At the same time, jamming to “I Kissed a Girl” isn’t the worst thing you could do. You can enjoy problematic pop without condoning the content of the songs. (After all, glamorizing drinking to the point where you don’t remember kissing someone and end up getting kicked out of bars isn’t setting a great example, but the song is so catchy.)

It’s important to be critical of the content you choose to consume. Part of that involves being aware of the issues that surround that content, and using that to inform your decision of whether or not to support that song or artist.

The latest song we have an issue with is Demi Lovato’s “Heart Attack.” It’s a total summer jam and even more catchy than her last smash, “Give Your Heart a Break.” But we can’t help but feel guilty every time we sing along to the song.

Check out the song and read our thoughts after the jump.


It starts out innocently enough. “I don’t want to fall in love / If I ever did that, I think I’d have a heart attack,” the “Skyscraper” singer belts over synthesized strings. At this point, it’s a completely cute and totally relate-able pop song. Who isn’t afraid to surrender to feelings of romantic love?

Lyrics like, “When I don’t care, I can play them like a Ken doll / Won’t wash my hair, then make them bounce like a basketball,” reveal that the song isn’t the smartest or most clever song in the world, but that’s not a big deal. The lyrics we have issue with follow this line.

“You make me want to act like a girl,” Demi sings in the pre-chorus. “Paint my nails and wear high heels.”

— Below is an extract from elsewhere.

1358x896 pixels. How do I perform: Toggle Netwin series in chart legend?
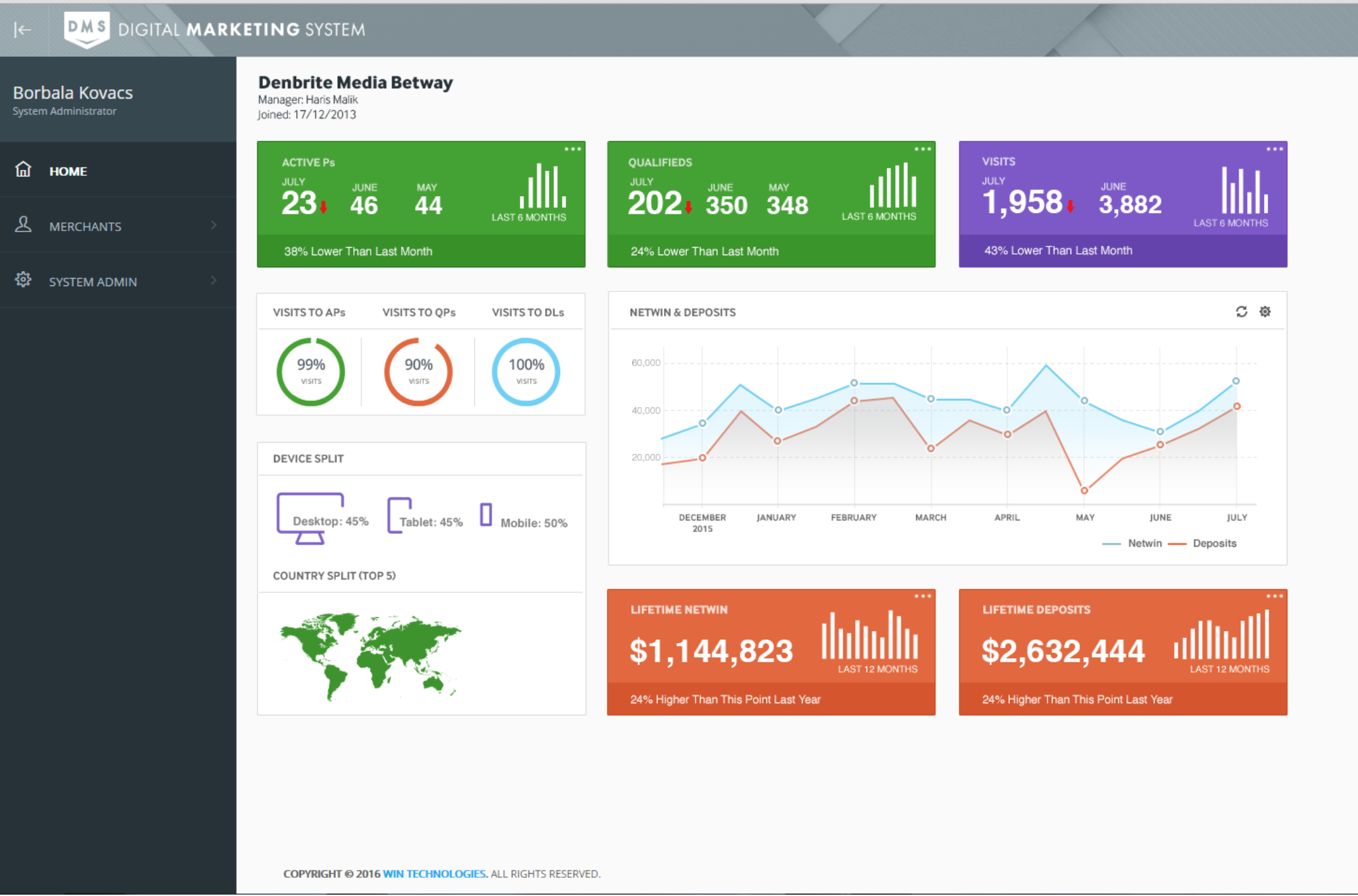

Since when did being a girl have anything to do with painting your nails or wearing high heels? Stupid question. Obviously, women have been pressured to do all sorts of things to their bodies in order to feel beautiful for centuries. This lyric reinforces that idea — not exactly a great message to be sending during women’s history month.

Not only does this lyric reinforce the pressure women face from other media everyday, it hints at the idea that only girls can do these things. Boys don’t wear high heels or nail polish or want to “act like a girl,” right? Wrong (obviously).

These lyrics reinforce the gender binary. They relate “acting like a girl” to being an ultra-feminine, nails-polished, heels-on, face-caked-with-make-up object. They suggest that boys can’t do these things, and that if they do they are acting like a girl, not being themselves.

It doesn’t end there, though. Demi wants to paint her nails and wear high heels not because she’s in love with the latest nail trends or likes the cute, trendy styles of Cosmopolitan’s shoe line for JcPenny. Nope. She wants to do these things because she wants to impress someone.

“You make me want to … wear perfume for you,” she sings in the second pre-chorus.

While there is nothing wrong with wanting to present your best self to someone you’re interested in — we all do this, after all — there is something to be said about the fact that Demi’s “best self” involves being ultra-feminine.

This is a far cry from the empowering lyrics of her past songs like “La La Land,” which contains bold statements about being yourself (“Who said I can’t wear my Converse with my dress? / Well baby, that’s just me”), or “Skyscraper,” the Top-10 hit in which Demi proclaims, “Go on and try to tear me down / I will be rising from the ground like a skyscraper.”

Maybe we’re reading too much into the lyrics, or taking the song too seriously (which is hard to do, with those cheesy lyrics about Ken dolls and basketballs), but the issue isn’t really with the song or Demi as a person. The issue is that in our society, it’s ok for an otherwise well-intentioned artist to sing a song with lyrics such as this and see nothing wrong with it.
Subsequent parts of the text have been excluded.